Pen names, which are often called pseudonyms, are a tool that writers have used for many generations. It is either an alteration of their real name or a fictitious name that is used to create a distinctiveness for the work being produced. You may not know Samuel Clemens, for example, but you very likely know his pen name “Mark Twain.”
Pen names are also used to disguise gender, allow an author to distance themselves from previous works, or to even give an author a level of protection against retribution or negativity because of what they’ve written. Some writing groups will also use a pen name to create a singular author for the presentation of the book instead of listing every writer involved.
Sometimes the pen name is common knowledge. J.K. Rowling, author of the Harry Potter series of books, uses the pen name “Robert Galbraith.” This may occur because of the author admitting their pen name or through a discovery process – after all, a writer’s voice is fairly unique.
When Is a Pen Name Permitted to Be Used?
Authors will often use pen names if their real name could be confused with someone else who may be famous or a notable writer in their own right. A classic example of this is Winston Churchill, who would become a famous British politician. He published using his middle initial “S” to differentiate his work from American writer Winston Churchill, who had published works like The Celebrity and Richard Carvel.
An author who writes in different genres or formats will often use a pen name to keep their works separated from one another. Many times there is no intent to hide their identity. Author Nora Roberts even published books that specifically stated “Nora Roberts, writing as J.D. Robb.” This is done as more of a marketing purpose than to disguise the writing. It creates separation in the mind of the reader, preventing previous stories or articles from bleeding through to the reader.
A pen name is also permitted when writers are producing a lot of work. Certain authors are very prolific and may have multiple items being marketed simultaneously. Instead of having 5 different works by “John Smith” on the market to compete with each other, having 5 different author names allows for separation for the reader. Stephen King, for example, used to publish under the pen name Richard Bachman because his publisher didn’t think people would buy more than one book from a single author in a single year.
Those are clear examples of a pen name being permitted. In reality, any author can choose to use a pen name for any reason they wish.
When an Author and Their Name Doesn’t Suit a Genre
Sometimes an author chooses to use a pen name because they believe their real name isn’t a good reflection of their preferred genre. One of the most famous examples of this is from an author named Pearl Gray.
Gray loved to write Westerns. He is one of the most prolific Western writers of all time. Except you may not know him by his real name. His books were all published under the pen name of Zane Grey.
There may be legitimate reasons why an author may choose to use a pen name for their books because of the genre as well. Author Julie Woodcock, for example, writes romance novels. Instead of having people getting caught up in the double entendre of her name, she chooses to write under the pen name of Angela Knight.

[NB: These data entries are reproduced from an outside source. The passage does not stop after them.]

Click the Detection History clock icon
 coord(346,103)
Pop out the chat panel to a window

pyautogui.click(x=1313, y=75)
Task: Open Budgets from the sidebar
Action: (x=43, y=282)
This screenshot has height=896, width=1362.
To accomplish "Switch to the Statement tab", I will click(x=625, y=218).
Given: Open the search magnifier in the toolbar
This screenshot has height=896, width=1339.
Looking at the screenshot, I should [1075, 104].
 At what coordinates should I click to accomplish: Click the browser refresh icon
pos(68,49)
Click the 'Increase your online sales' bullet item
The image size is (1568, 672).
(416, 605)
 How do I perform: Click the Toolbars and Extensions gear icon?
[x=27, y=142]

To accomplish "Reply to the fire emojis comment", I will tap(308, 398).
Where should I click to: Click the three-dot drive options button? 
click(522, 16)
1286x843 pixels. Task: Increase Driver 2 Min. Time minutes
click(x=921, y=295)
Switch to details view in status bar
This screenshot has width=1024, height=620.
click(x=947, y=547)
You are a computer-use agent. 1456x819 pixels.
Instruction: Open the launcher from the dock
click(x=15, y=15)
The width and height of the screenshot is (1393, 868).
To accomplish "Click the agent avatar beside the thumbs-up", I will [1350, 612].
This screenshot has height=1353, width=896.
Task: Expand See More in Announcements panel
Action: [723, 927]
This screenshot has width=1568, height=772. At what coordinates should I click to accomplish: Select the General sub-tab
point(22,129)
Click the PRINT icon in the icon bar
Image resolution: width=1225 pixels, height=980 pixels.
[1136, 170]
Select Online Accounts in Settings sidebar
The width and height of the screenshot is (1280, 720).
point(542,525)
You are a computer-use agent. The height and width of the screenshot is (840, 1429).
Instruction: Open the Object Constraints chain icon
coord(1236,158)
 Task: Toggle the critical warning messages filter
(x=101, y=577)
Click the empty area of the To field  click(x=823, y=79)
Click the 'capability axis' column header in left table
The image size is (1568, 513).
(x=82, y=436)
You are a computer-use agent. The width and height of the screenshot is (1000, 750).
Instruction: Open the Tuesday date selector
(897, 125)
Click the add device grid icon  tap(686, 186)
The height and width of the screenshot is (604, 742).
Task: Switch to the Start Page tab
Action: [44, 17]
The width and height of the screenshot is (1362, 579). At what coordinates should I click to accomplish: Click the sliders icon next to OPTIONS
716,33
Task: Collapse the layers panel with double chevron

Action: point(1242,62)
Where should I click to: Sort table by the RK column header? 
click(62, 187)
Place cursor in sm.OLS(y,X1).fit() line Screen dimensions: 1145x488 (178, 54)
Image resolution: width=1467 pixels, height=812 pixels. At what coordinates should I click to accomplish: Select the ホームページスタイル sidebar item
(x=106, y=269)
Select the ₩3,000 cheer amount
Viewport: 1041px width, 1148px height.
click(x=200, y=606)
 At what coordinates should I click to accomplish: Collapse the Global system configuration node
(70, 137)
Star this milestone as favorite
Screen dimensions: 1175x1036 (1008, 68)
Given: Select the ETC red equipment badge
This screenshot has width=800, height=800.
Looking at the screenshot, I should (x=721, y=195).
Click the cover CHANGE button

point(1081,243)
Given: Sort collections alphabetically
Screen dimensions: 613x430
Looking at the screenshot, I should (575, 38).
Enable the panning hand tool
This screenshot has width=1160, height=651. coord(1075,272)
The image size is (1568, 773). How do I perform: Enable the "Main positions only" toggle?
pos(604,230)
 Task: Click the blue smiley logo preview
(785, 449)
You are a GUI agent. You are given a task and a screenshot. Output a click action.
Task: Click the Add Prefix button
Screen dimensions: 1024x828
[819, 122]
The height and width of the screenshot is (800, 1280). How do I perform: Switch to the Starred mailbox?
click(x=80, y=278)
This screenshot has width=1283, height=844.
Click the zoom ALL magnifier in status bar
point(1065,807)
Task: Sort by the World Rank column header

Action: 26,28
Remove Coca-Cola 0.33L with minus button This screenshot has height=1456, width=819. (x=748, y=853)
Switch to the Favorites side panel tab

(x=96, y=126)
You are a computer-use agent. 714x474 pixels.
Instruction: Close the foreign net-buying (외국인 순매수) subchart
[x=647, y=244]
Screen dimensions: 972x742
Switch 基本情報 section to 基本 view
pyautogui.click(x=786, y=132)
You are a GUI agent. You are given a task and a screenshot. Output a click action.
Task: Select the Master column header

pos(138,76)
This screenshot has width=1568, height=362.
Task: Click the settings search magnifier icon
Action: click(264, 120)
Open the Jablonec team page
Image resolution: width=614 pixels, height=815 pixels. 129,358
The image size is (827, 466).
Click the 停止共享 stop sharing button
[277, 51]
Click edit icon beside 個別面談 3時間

In one famous example, author Romain Gary started writing under a pen name and had a relative pretend to be the author. This allowed him to one a French literary prize twice, which was not actually allowed.
Does a Pen Name Make Sense to Use?
A pen name makes sense to use if your real name is difficult to say, may create confusion for the reader, or could draw attention away from the material being used. When you are published as an author, your name becomes your brand. That brand must make sense for what you’ve written. If it does not, then a pen name is a good way to keep getting your work published.
But a pen name isn’t absolutely necessary. You can make slight alterations of your current name, add a middle initial, or change how your name is spelled to create the results you need. That way you can embrace your inner Samuel Clemens so that your work can embrace its inner Mark Twain.